When in the chronicle of wasted time
I see descriptions of the fairest wights,
And beauty making beautiful old rime,
In praise of ladies dead and lovely knights,
Then, in the blazon of sweet beauty’s best,
Of hand, of foot, of lip, of eye, of brow,
I see their antique pen would have express’d
Even such a beauty as you master now.
So all their praises are but prophecies
Of this our time, all you prefiguring;
And for they looked but with divining eyes,
They had not skill enough your worth to sing:
For we, which now behold these present days,
Have eyes to wonder, but lack tongues to praise.
In plain English
When I read old love poetry—chronicles of praise for beautiful women and noble men long dead—I notice something striking: the poets were always describing someone like you. They celebrated particular features: hands, feet, lips, eyes, foreheads. All their detailed praise seems to have been aiming at you, even though they lived centuries before you existed.

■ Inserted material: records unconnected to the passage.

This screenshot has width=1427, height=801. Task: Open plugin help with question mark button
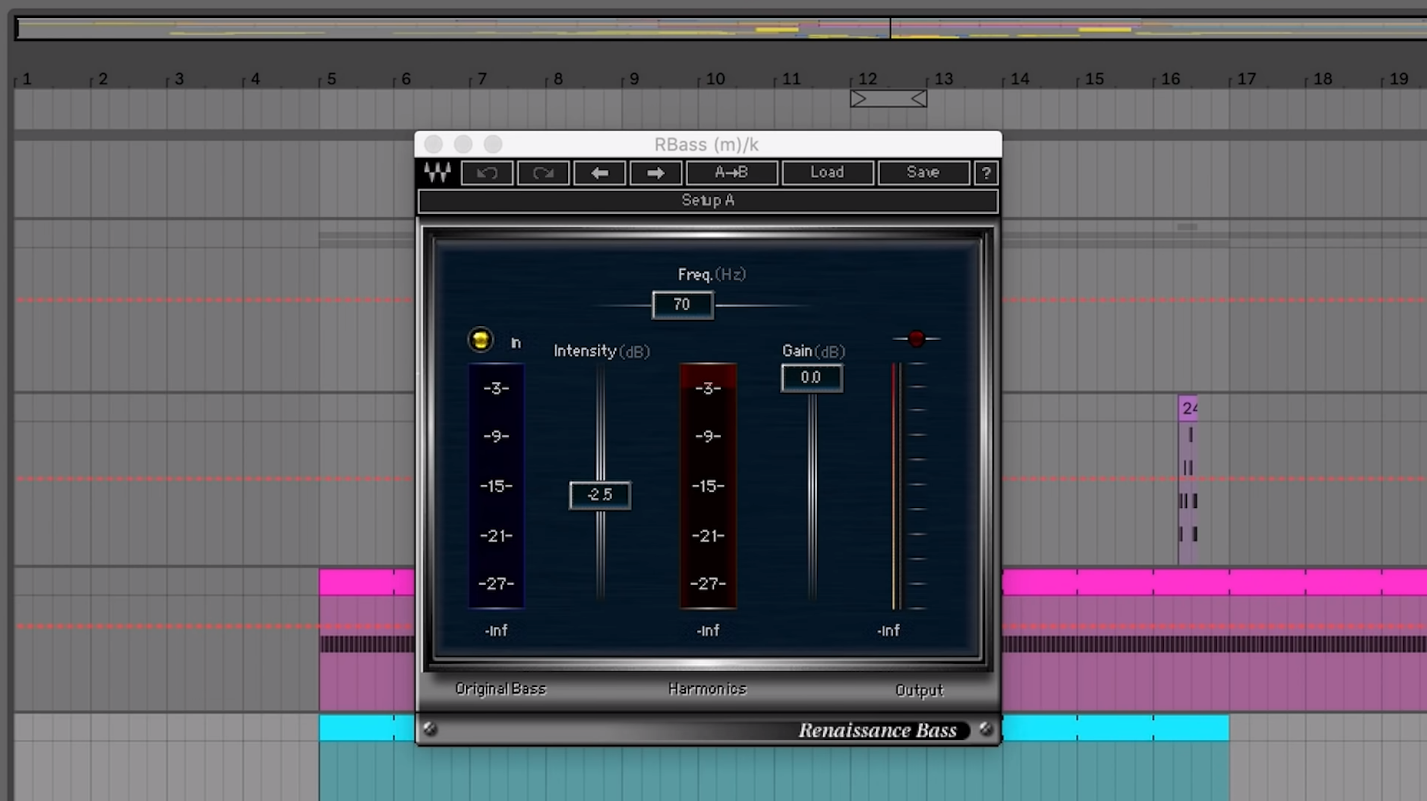[986, 173]
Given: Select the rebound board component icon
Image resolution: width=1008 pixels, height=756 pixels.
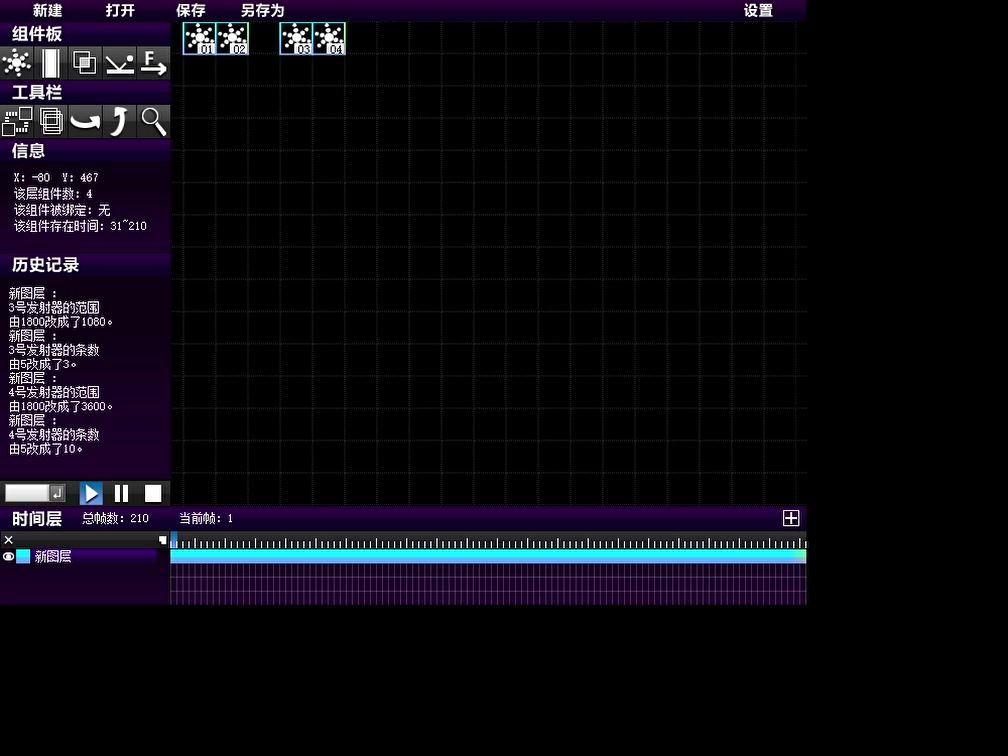Looking at the screenshot, I should [x=119, y=63].
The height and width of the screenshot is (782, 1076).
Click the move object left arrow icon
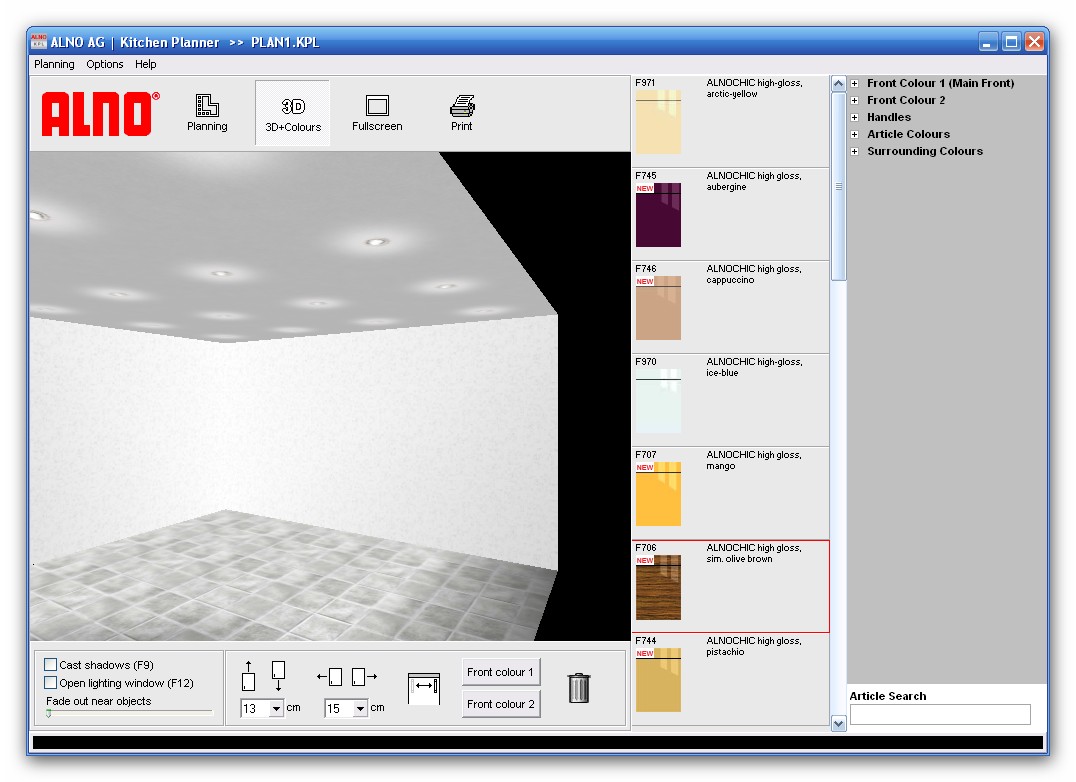(x=331, y=677)
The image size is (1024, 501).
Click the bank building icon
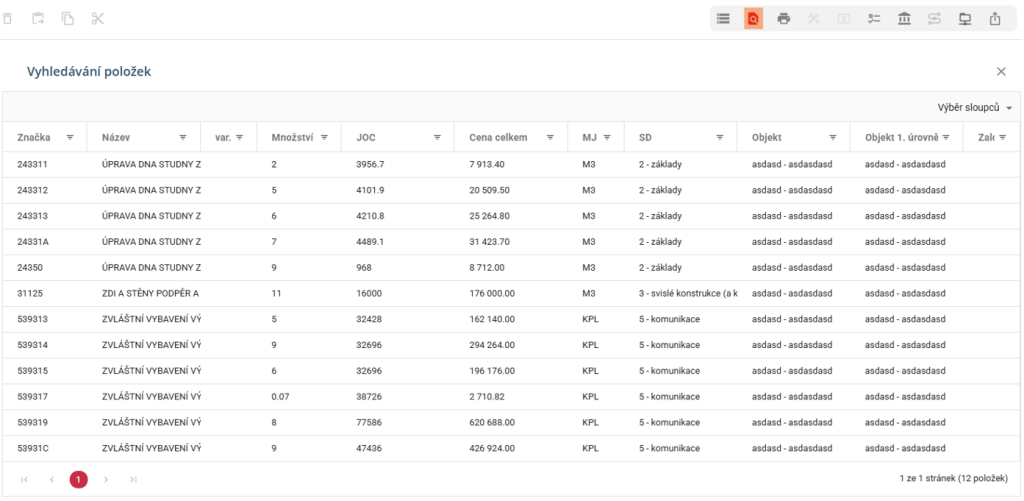tap(904, 19)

In this sense, all those ancient poets were actually prophesying your arrival. They couldn't see you directly, only sensed what beauty might look like. And that blindness limited them—they simply didn't have the skill to do justice to your actual worth. We who live now and can actually see you face-to-face are in an even worse position: we have the capacity to recognize your beauty, but we lack the words to express it.